Sergio Alzate
Ethic
Irene Vallejo (Zaragoza, 1979) es doctora en Filología Clásica, Premio de las Letras Aragonesas en 2023 y Premio Nacional de Ensayo en 2020. Su libro ‘El infinito en un junco’ (Siruela) ha vendido más de un millón de ejemplares y ha sido traducido a más de treinta idiomas. En esta entrevista, la autora habla sobre la democratización de la lectura, el acoso escolar, los cuidados y la migración como base de la historia.
Antes de El infinito en un junco, ¿para usted qué era el éxito? ¿Y qué es después del gran recibimiento que ha tenido con ese libro?

• **Consigna**: Reproduce literalmente el fragmento de la entrevista a Irene Vallejo comprendido entre "Sergio Alzate" y "con ese libro?", ambos incluidos.

• **Extractos de datos**:

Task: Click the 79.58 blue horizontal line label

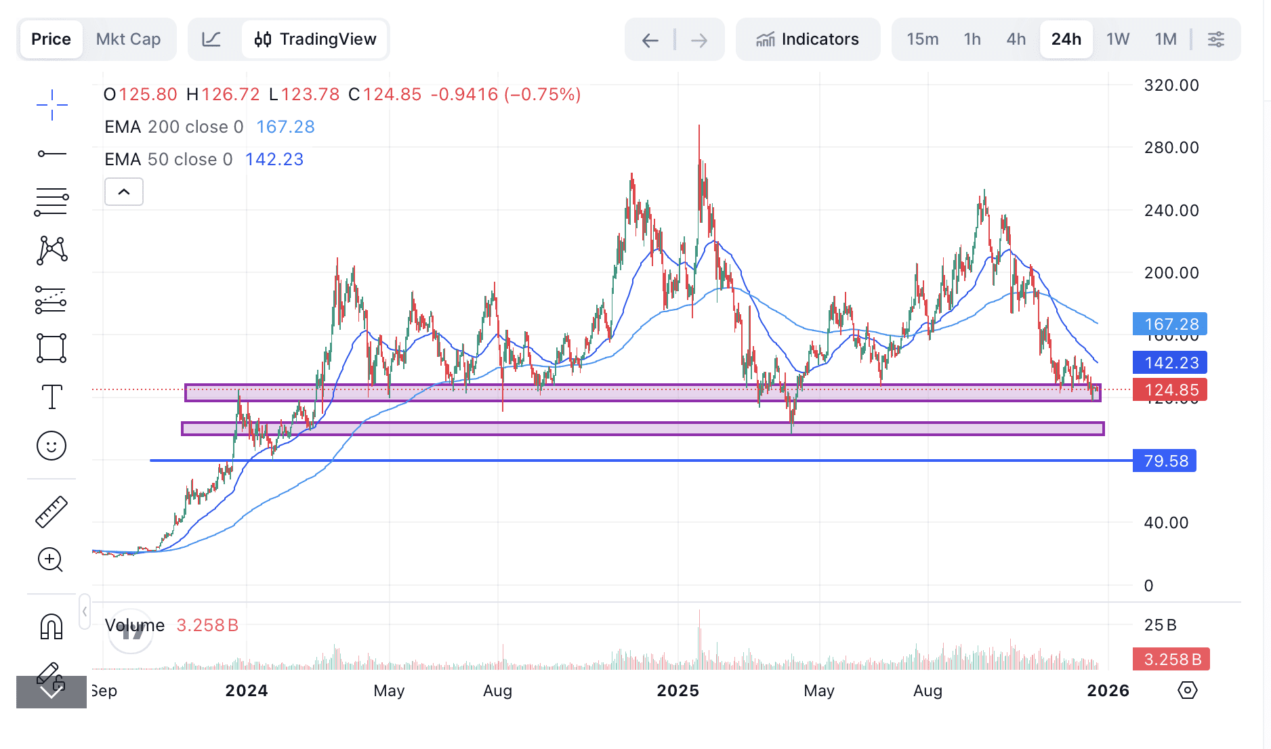Action: [1165, 461]
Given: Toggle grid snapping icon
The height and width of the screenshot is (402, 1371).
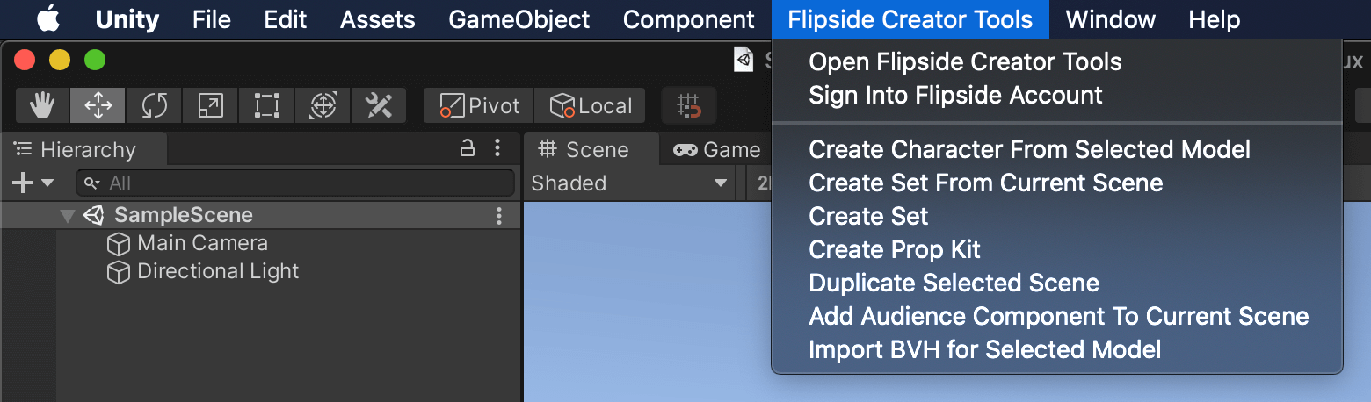Looking at the screenshot, I should click(x=688, y=106).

• **Resultado del ejercicio**:
Sergio Alzate
Ethic
Irene Vallejo (Zaragoza, 1979) es doctora en Filología Clásica, Premio de las Letras Aragonesas en 2023 y Premio Nacional de Ensayo en 2020. Su libro ‘El infinito en un junco’ (Siruela) ha vendido más de un millón de ejemplares y ha sido traducido a más de treinta idiomas. En esta entrevista, la autora habla sobre la democratización de la lectura, el acoso escolar, los cuidados y la migración como base de la historia.
Antes de El infinito en un junco, ¿para usted qué era el éxito? ¿Y qué es después del gran recibimiento que ha tenido con ese libro?